Measurement studies always aim at creating a measurement setup that is highly representative of the Internet. Today's Internet services are mostly accessed via mobile devices. While there have been numerous research proposals that attempted to create a mobile measurement platform, these projects remain very limited in terms of deployment success. The purpose of this project is to create and operate a platform that complements the existing Ripe Atlas platform by providing probes representing mobile devices ( and perhaps IoT devices). We do not plan to compete with the existing proposals, but to learn from and complement them to create and operate a large-scale mobile measurement platform. Such a platform will have tremendous impact on our understanding of mobile networks and will nicely complement the existing Ripe Atlas platform.

State of the Art

Ripe Atlas is a prominent Internet measurement platform that is widely available to network operators and researchers. The platform is a credit-based testbed where vantage points are hardware devices that perform network measurements.
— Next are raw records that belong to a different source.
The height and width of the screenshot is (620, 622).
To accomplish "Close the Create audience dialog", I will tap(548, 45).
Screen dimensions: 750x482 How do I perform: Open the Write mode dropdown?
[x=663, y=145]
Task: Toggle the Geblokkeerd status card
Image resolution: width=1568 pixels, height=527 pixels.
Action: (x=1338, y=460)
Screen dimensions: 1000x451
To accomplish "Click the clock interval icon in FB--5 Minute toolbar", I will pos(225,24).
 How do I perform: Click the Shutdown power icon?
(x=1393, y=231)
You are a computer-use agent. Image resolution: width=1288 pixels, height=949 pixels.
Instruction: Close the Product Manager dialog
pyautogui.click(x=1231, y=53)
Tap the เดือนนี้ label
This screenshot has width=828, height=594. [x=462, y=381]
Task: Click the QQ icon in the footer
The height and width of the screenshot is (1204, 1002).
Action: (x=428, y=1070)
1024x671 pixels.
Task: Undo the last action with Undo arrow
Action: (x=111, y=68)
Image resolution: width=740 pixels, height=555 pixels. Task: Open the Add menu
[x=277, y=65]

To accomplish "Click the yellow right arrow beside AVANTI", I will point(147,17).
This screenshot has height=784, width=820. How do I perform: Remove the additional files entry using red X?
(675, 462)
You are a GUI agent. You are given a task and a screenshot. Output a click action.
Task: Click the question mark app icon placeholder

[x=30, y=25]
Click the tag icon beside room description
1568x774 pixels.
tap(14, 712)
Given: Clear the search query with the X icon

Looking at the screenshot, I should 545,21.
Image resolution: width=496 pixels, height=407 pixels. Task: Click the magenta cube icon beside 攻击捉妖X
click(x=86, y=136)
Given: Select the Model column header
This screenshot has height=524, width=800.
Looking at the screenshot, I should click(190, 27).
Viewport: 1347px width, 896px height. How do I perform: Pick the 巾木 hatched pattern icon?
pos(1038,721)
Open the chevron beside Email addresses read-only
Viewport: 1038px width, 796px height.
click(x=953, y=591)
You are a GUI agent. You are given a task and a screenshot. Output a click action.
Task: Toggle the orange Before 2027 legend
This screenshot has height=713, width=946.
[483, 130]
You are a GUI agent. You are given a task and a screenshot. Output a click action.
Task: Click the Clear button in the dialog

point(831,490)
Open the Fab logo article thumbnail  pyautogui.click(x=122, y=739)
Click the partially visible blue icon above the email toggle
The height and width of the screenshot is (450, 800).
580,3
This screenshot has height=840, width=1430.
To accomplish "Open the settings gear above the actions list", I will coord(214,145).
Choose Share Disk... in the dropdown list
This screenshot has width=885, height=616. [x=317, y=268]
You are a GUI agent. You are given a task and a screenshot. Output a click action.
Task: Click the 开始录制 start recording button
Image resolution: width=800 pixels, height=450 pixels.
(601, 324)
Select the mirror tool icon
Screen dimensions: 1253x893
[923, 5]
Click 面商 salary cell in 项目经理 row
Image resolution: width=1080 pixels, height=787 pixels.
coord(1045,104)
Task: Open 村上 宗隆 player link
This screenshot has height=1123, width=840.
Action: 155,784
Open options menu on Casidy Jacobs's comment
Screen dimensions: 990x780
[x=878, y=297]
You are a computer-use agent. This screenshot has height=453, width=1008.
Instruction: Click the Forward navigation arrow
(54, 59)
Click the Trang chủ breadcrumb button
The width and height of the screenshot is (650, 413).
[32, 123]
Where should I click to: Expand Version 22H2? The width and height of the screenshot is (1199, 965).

Recently the platform has developed software probes to expand the measurement network.

Several research projects proposed various mobile measurement platforms. For instance, MobiPerf is a measurement app that was developed at University of Michigan. It supports basic measurements such as ping, traceroute, and TCP throughput. Unfortunately, this app was last updated in 2014. Mobile Internet Testbed for Application Traffic Experimentation (MITATE) is a platform that was developed at Montana State University. Per the project website, it has been frozen as of 2017 due to students graduating.

Today, we do not have a widely available mobile measurement platform that can be used to study a significant part of the Internet (mobile devices and networks).

Solving this Open Problem

Due to the importance of a mobile measurement platform, we intend to focus on building and operating a mobile measurement platform. The design of this platform will learn from existing proposals. We will primarily focus on building a high-quality platform and maintaining it. A critical issue in this regard is recruiting hosts that are willing to act as a mobile vantage points. We plan to survey various stake-holders (e.g., network operators, researchers, and the public) to find out what could motivate them to join this measurement networks. Based on the result of this survey we can design a scheme to ensure enough recruits for a meaningful and representative measurement platform.

Impact

zalqudah commented 3 years ago

@miyazono I'd love your thoughts.

yiannisbot commented 2 years ago

Great topic and indeed a valuable contribution to the research community. We have not been able to fund projects in this space so far, hence, the delay in getting back to you. However, we have recently started a more focused effort to measure Web3 networking platforms, and in particular we've started from IPFS and libp2p. We're focusing on the fixed part of the network, rather than the mobile. This is not because the mobile is less important, but just because this is where our networks currently operate and this is where we need better visibility into protocol performance.

If you have interest and work in similar topics and would like to get involved, please write your thoughts and ways you'd imagine your measurement and monitoring methodologies would be impactful in a new issue. Thanks!